Don’t forget to account for new lines in your iOS NSRegularExpression

The NSRegularExpression class is handy for searching and parsing strings. That is, it is handy until it starts to fail at seemingly random intervals.

I had a regex that was working fine on my small set of initial test data, but when I expanded it to work on a slightly larger and varied set of data, all of a sudden the weather turned a bit cloudy.

After some investigation on Stack Overflow and diving through the Apple documentation, I realized that I should probably add the NSRegularExpressionDotMatchesLineSeparators option to my NSRegularExpression, and the skies turned bright and sunny again.

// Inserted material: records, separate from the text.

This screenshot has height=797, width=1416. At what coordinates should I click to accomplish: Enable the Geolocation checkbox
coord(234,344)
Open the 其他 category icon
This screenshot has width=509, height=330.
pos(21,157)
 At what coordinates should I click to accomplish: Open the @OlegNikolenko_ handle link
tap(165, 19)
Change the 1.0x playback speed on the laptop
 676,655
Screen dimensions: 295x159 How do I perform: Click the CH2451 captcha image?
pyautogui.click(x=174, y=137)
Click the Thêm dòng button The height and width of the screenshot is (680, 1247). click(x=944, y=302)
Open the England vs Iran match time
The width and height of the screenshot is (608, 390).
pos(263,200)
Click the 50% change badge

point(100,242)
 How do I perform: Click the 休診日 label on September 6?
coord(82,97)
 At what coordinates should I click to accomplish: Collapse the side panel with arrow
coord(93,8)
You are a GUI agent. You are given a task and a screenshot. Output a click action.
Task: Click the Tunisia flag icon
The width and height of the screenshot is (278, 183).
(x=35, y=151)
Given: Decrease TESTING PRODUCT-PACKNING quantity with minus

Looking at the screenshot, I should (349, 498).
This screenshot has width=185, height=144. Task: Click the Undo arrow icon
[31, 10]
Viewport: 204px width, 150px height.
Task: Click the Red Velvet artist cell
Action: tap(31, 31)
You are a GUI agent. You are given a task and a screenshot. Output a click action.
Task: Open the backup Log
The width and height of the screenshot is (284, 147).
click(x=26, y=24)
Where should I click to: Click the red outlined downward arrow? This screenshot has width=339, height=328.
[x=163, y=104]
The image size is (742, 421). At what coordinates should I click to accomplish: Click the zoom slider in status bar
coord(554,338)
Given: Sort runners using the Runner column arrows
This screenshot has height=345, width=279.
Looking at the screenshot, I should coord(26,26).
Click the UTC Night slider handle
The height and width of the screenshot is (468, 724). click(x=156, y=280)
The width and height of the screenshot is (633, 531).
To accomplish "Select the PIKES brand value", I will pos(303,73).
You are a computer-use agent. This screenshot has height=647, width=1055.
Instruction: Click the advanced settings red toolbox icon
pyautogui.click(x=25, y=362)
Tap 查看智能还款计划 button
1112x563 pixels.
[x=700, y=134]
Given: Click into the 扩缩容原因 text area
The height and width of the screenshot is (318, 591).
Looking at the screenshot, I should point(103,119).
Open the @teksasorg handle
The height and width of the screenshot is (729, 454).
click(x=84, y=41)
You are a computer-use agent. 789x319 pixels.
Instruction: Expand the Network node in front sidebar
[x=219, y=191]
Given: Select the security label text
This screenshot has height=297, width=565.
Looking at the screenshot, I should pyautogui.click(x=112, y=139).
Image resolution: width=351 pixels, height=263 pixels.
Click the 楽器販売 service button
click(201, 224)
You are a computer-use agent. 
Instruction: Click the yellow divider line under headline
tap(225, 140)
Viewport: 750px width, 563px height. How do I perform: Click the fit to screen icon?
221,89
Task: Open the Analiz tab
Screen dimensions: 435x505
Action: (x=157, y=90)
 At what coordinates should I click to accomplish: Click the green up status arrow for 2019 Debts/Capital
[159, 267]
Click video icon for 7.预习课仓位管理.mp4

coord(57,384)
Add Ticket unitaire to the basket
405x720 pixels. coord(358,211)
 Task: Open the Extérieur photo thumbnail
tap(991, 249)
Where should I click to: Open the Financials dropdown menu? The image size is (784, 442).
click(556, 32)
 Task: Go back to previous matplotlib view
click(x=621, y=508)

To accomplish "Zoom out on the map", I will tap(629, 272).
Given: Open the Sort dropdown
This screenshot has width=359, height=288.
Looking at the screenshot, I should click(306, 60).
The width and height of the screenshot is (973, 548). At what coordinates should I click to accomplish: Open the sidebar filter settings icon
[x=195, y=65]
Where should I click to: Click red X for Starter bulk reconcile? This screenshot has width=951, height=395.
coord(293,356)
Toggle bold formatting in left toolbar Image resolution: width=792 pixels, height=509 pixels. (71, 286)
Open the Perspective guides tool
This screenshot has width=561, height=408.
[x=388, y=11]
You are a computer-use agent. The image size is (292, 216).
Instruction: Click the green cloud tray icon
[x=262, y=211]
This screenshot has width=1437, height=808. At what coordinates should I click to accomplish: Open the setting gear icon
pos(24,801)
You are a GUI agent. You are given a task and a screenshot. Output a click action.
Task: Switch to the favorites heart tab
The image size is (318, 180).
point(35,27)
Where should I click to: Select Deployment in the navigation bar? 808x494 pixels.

Here is an example of what I am talking about. In this instance, I am looking to obtain the text in an NSString called theString that is in between the sentinel literals of =BeginTag= and =EndTag=:

NSString *pattern = @"=BeginTag=(.*?)=EndTag=";
NSRegularExpression *regex = [NSRegularExpression regularExpressionWithPattern:pattern
    options:(NSRegularExpressionCaseInsensitive | NSRegularExpressionDotMatchesLineSeparators)
    error:nil];
[regex enumerateMatchesInString:theString options:0 range:NSMakeRange(0, [theString length])
    usingBlock:^(NSTextCheckingResult *match, NSMatchingFlags flags, BOOL *stop)
    {
        NSString *s = [theString substringWithRange:[match rangeAtIndex:1]];
        NSLog(@"Enumerated matching string: %@", s);
    }];

If you leave off the NSRegularExpressionDotMatchesLineSeparators flag, and theString contains new line characters in between the sentinels, you end up with no text enumerated with the block.

BTW, Happy Birthday to Steven Spielberg, one of the true geniuses of our time.